La questione resta la stessa. Basti pensare che anche l’ambito sanitario viene utilizzato per gestire il potere. Un esempio su tutti è rappresentato da una procedura in uso all’Arma dei carabinieri che prevede, in base ad una specifica circolare, che oltre al proprio comandante, anche i colleghi possano segnalare situazioni di disagio psicologico e comportamentale a seguito delle quali un militare potrà essere inserito in un girone dantesco di valutazioni spesso discutibili. E qua risiede tutta la discrezionalità di questa insensata procedura: in primis ci si chiede quali strumenti abbiano i colleghi, ed alle volte anche i comandanti, per valutare lo stato psicologico di un militare. Ma soprattutto, questi invii il più delle volte avvengono solo ed esclusivamente a scopo punitivo perché molto spesso non sono preceduti neppure da una informale conversazione con il proprio comandante, che dovrebbe quantomeno avere a cuore la condizione emotiva di un proprio sottoposto oltre che di verificare l’attendibilità della segnalazione. Le faccio un esempio su tutti, anche se come immaginerà potrei fargliene centinaia. Un carabiniere che seguo è stato inviato in infermeria prima, ed alla relativa Commissione medica ospedaliera poi, che dovrà valutare la sua idoneità psicologica al servizio militare incondizionato con la seguente segnalazione: “Durante il turno notturno effettuato ha manifestato di vivere una condizione di malessere asseritamente riconducibile a questioni relative alla composizione degli equipaggi; nella circostanza si è mostrato taciturno e pensieroso ed ha trascorso circa 40 minuti all’esterno dell’autovettura”. Una circostanza che forse avrebbe potuto prevedere un provvedimento sul piano disciplinare, ma non certamente un invio a visita psichiatrica senza che il proprio comandante gli avesse chiesto neppure “come stai”. Uno dei tanti esempi, questo, di invii in infermeria che definisco “selvaggi” e privi di umanità. Ma veramente la gerarchia militare prevede questi livelli di discrezionalità e di abuso di potere?
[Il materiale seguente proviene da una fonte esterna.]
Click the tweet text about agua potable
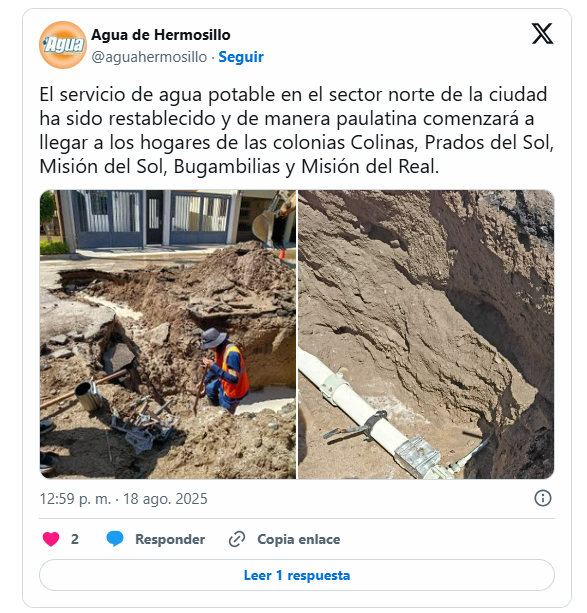587x613 pixels. [296, 131]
Inoltre le conseguenze, soprattutto psicologiche, di un tale comportamento non si riversano solo sul militare in oggetto ma, anche e soprattutto, sulla società che viene privata di forza lavoro e ne paga le conseguenze anche in termini economici perché quel militare posto in aspettativa per malattia, pur non avendo patologia alcuna, rappresenta un costo per lo Stato e per i cittadini.

Le misure attualmente adottate dalle diverse amministrazioni sono sufficienti?

Lei non immagina quanti militari ed appartenenti alle forze dell’ordine pensano al suicidio in momenti come quello che lo ho appena descritto. Alla luce di tutto ciò, lei crede che il benessere dei militari sia davvero una priorità per le loro amministrazioni? Io credo di no, in ogni caso le misure adottate sono totalmente inefficaci poiché nessun militare si rivolgerebbe mai ad uno psicologo “con le stellette”, ad un proprio superiore gerarchico che – nonostante sia assoggettato a specifiche regole deontologiche – è comunque tenuto a redigere una relazione di servizio. Sarebbe una sorta di suicidio assistito.

Che ruolo possono ricoprire i sindacati militari?

I sindacati hanno un ruolo fondamentale nel contenere e gestire questi fenomeni. I militari iscritti ad un sindacato, con le distinzioni del caso, sanno di non essere soli ed hanno un punto di riferimento esterno alla propria amministrazione rappresentato dai propri colleghi e, dunque, in grado di garantire quel sostegno e quell’empatia di cui hanno bisogno.

Ha la possibilità di lanciare un appello e, magari, dare anche dei riferimenti a chi vorrebbe chiedere aiuto.

Rilevo spesso la difficoltà da parte dei militari ad aprirsi ed è sicuramente la conseguenza diretta della loro formazione e dell’abitudine all’obbedienza, ma la chiusura emotiva rappresenta un grave pericolo nelle situazioni di stress. Negli ambienti militari vige lo stigma legato alla professione dello psicologo eppure le assicuro che chi si è rivolto a me in questi anni ne ha sempre tratto assoluto beneficio perché aprirsi con un professionista che non ti giudica, ed al tempo stesso conosce bene il contesto militare, può fare una differenza enorme sia per chi voglia risolvere delle problematiche concrete e sia per chi stia vivendo il girone dantesco delle infermerie e delle Commissioni mediche ospedaliere.